Records from a collection
◇ ◇ ◇ ◇ ◇ ◇ ◇

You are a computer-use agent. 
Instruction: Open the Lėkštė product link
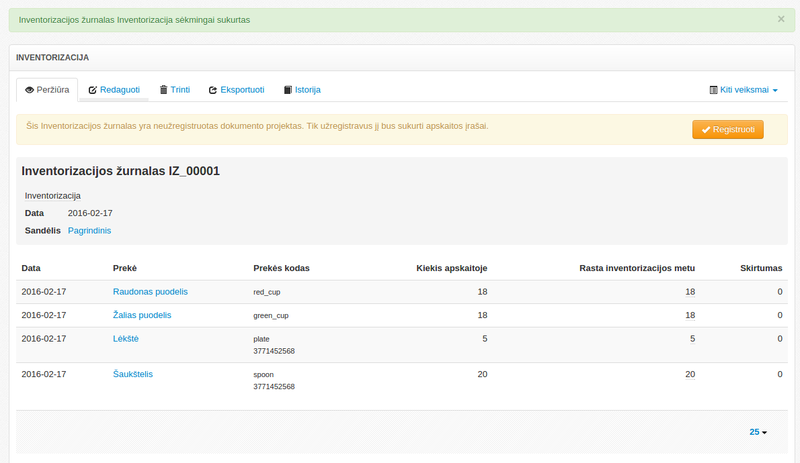point(126,339)
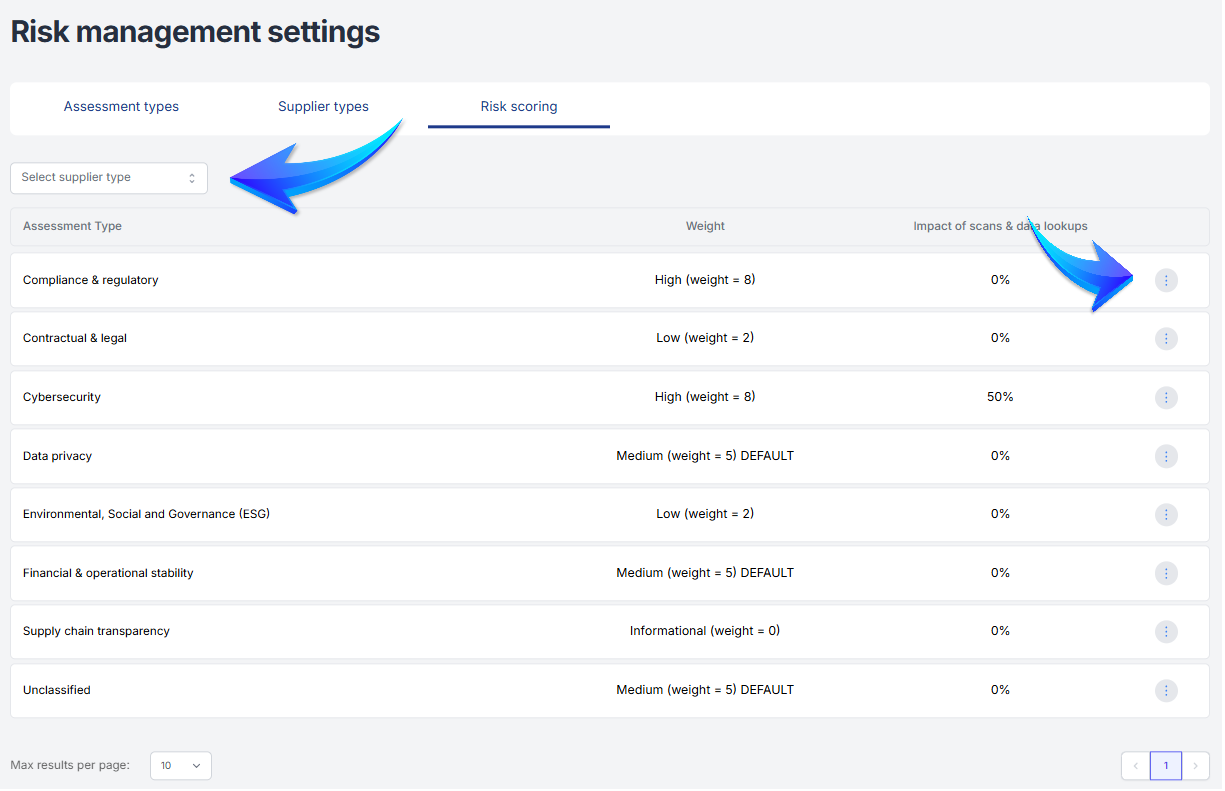
Task: Open three-dot menu for Contractual & legal
Action: click(1166, 339)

◇ ◇ ◇ ◇ ◇ ◇ ◇

AIM OF THE EXERCISE :: Set every entry down again exactly as written, and omit the images.

WRITTEN REPLY ::
You are a computer-use agent. 
Instruction: Open the Lėkštė product link
point(126,339)
Task: Open three-dot menu for Contractual & legal
Action: click(1166, 339)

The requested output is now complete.